Anestezjolog odpowie przed bielskim Sądem Rejonowym za nieumyślne spowodowanie śmierci młodej pacjentki podczas zabiegu wycięcia tarczycy. Lekarz źle przygotował pacjentkę do zabiegu, co doprowadziło do jej zgonu. Za nieumyślne spowodowanie śmierci grozi mu do 5 lat więzienia.

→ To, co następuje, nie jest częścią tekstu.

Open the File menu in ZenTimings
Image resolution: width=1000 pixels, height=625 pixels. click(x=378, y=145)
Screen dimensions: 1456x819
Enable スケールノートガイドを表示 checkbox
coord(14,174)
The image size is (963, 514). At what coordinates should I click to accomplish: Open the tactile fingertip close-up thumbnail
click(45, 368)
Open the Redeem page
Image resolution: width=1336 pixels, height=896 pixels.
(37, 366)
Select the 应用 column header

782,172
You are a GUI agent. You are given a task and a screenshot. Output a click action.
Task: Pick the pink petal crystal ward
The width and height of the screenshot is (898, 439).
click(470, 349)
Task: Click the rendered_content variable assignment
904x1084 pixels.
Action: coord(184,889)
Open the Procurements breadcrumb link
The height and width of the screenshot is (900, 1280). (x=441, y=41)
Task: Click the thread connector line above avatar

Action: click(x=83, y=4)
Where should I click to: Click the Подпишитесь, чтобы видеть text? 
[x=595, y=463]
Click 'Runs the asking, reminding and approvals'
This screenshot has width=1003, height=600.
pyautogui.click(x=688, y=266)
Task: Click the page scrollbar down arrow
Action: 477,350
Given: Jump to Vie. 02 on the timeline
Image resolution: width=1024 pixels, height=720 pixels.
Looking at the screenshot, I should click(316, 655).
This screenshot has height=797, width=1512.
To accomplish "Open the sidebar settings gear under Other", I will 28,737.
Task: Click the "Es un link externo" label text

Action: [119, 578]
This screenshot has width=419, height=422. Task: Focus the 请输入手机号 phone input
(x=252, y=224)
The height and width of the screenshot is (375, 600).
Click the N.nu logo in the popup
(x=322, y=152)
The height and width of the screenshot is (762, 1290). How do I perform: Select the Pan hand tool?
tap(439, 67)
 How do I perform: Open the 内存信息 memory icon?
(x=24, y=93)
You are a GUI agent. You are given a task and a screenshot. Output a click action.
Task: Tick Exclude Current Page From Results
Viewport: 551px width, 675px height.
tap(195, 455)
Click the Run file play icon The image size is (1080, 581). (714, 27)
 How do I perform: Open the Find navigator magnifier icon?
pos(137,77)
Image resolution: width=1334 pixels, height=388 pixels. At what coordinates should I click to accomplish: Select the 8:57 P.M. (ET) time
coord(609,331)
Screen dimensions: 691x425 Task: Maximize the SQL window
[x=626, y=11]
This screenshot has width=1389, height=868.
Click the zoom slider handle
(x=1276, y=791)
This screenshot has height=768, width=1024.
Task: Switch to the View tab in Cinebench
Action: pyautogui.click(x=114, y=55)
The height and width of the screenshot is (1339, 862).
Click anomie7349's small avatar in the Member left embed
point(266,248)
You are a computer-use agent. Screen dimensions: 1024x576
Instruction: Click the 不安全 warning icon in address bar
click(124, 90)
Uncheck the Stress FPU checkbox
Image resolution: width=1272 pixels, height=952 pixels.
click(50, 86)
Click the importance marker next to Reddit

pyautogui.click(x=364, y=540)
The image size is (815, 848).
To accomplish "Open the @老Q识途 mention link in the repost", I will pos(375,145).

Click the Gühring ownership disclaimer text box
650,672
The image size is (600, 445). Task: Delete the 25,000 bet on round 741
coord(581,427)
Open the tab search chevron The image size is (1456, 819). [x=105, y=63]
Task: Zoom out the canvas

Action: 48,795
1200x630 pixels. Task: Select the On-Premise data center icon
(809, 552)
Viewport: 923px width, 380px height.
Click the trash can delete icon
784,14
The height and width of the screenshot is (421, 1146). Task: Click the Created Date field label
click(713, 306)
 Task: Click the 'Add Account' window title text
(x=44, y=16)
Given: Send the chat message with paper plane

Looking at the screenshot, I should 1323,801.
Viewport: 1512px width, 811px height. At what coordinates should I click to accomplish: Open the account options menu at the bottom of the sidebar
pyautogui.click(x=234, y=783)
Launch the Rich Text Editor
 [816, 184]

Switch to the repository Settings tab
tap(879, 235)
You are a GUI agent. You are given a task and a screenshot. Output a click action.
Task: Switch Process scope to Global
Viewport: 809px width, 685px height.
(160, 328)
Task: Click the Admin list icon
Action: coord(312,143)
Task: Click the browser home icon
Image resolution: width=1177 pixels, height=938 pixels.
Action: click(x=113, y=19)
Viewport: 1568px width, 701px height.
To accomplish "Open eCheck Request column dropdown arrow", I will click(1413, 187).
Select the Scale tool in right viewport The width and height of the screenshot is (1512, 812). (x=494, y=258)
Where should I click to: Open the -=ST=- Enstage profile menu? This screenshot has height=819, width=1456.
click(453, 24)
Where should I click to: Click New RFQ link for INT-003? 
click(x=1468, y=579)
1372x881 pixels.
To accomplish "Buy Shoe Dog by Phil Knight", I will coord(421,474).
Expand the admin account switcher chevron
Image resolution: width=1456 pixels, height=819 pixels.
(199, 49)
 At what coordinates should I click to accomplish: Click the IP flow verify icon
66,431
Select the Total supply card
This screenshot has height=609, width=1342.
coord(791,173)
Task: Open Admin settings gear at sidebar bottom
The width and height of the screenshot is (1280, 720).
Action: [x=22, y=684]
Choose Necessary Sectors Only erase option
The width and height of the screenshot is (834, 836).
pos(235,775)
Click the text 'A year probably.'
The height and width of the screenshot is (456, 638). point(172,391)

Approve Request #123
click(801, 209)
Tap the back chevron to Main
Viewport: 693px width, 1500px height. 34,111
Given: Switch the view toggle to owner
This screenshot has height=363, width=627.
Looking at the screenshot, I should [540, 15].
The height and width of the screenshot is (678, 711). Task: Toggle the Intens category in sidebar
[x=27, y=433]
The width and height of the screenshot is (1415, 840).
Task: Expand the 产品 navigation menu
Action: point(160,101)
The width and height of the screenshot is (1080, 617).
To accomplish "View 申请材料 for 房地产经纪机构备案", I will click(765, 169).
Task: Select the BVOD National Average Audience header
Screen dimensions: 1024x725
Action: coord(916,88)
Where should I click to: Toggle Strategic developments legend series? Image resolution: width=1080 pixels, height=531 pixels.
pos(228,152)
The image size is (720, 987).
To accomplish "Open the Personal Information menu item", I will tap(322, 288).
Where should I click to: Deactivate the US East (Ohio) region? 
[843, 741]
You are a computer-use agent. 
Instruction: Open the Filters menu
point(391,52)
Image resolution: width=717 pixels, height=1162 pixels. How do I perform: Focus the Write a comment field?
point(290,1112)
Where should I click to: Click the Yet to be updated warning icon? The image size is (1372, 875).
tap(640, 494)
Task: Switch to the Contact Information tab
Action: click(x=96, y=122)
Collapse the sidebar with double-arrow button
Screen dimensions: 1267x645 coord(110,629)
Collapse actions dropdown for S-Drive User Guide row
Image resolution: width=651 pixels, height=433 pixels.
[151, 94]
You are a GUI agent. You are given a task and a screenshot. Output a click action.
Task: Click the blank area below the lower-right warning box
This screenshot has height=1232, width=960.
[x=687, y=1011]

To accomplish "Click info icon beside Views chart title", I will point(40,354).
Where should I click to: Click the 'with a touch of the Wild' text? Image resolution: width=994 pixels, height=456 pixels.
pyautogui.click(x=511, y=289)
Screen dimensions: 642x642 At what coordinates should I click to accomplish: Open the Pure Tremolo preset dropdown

Pacjentka zgłosiła się na zabieg do jednej z prywatnych klinik w Bielsku-Białej w lutym 2008 roku. Anestezjolog przygotowując kobietę, dwukrotnie wprowadził jej rurkę intubacyjną do przełyku zamiast tchawicy. Pomimo tego kontynuował znieczulenie, a następnie - wbrew zasadom wiedzy i sztuki medycznej - zdecydował się na operację chirurgiczną, podczas której doszło do wiotkości tchawicy. Doprowadziło to do ostrej niewydolności oddechowej, niedotlenienia ośrodkowego układu nerwowego i ostatecznie zatrzymania krążenia.

Pacjentka jeszcze w klinice była reanimowana. Krótko potem została przewieziona do szpitala. Tu powtórnie lekarze musieli ją reanimować. Tym razem nieskutecznie.